> _STORED ROWS_:

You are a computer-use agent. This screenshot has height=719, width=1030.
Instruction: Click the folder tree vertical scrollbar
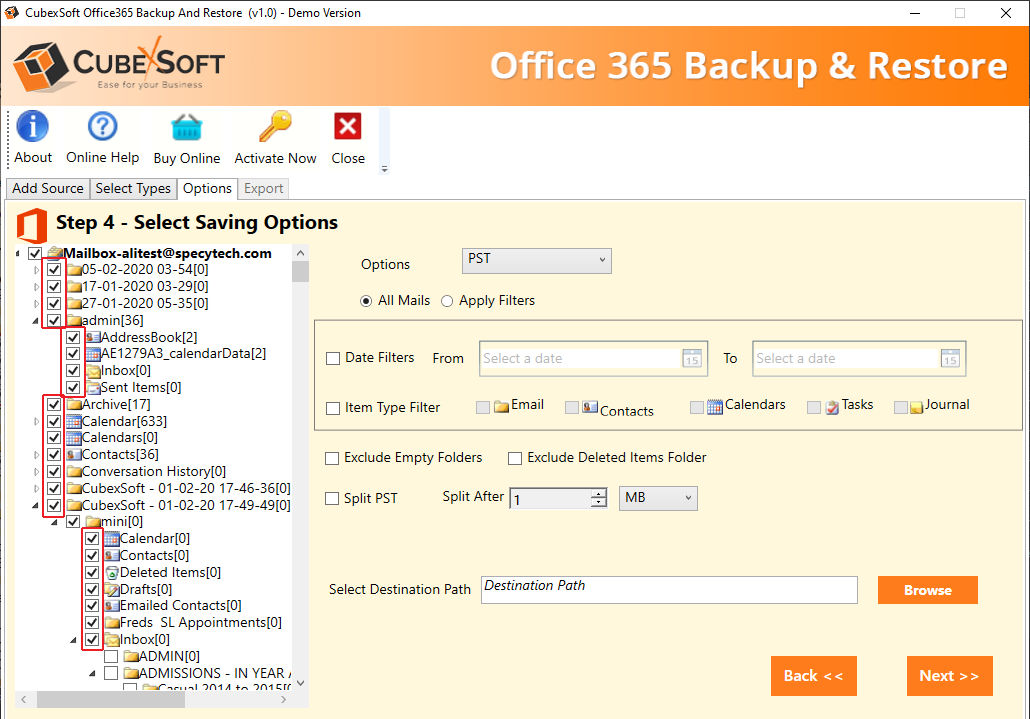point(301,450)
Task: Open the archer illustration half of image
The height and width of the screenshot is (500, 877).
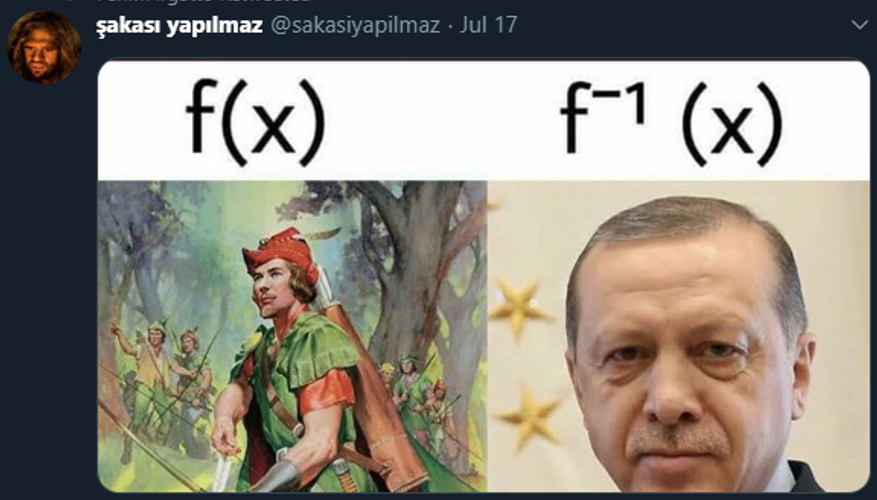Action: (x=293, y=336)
---
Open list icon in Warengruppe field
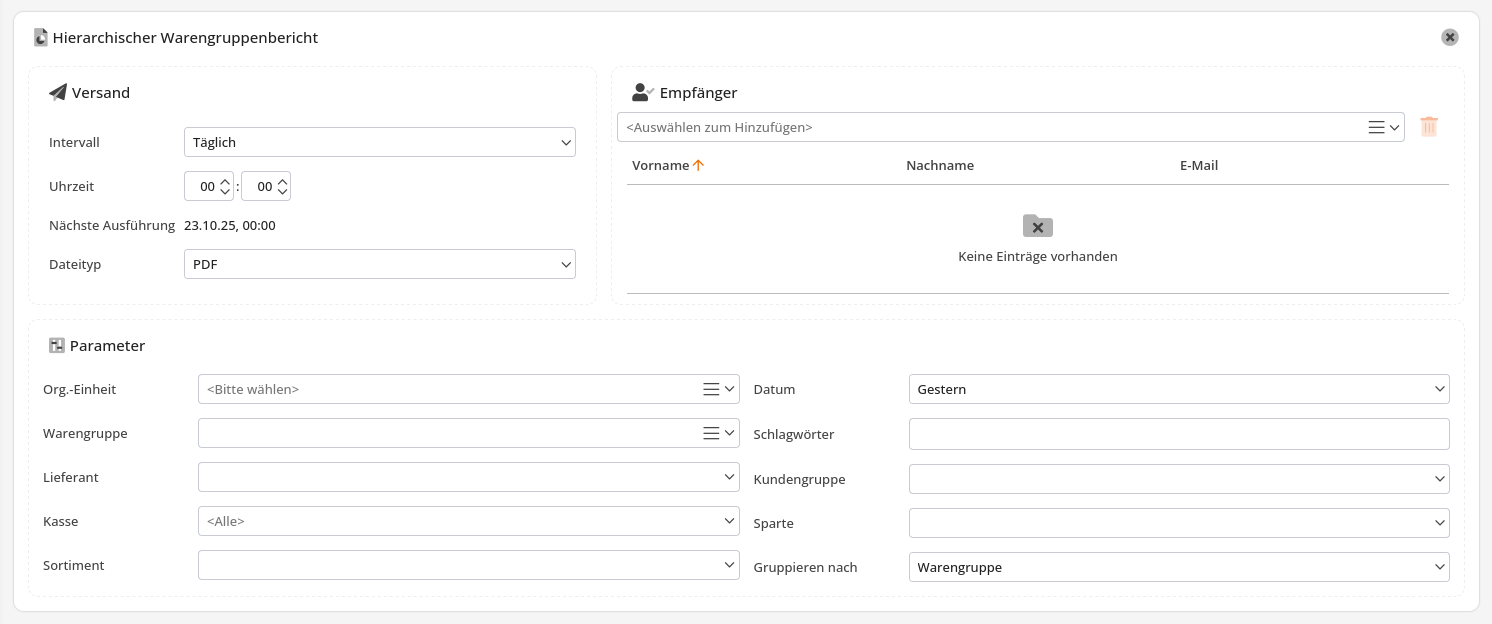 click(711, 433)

> _JOB_: Output as a JSON list of strings the lines beginning with the line that has "You are a computer-use" and ending after the line that has "Action: (x=293, y=336)", one string per line, with blank lines omitted and the pictures left out.

> _COMPLETE ANSWER_:
[
  "You are a computer-use agent. This screenshot has height=719, width=1030.",
  "Instruction: Click the folder tree vertical scrollbar",
  "point(301,450)",
  "Task: Open the archer illustration half of image",
  "The height and width of the screenshot is (500, 877).",
  "Action: (x=293, y=336)"
]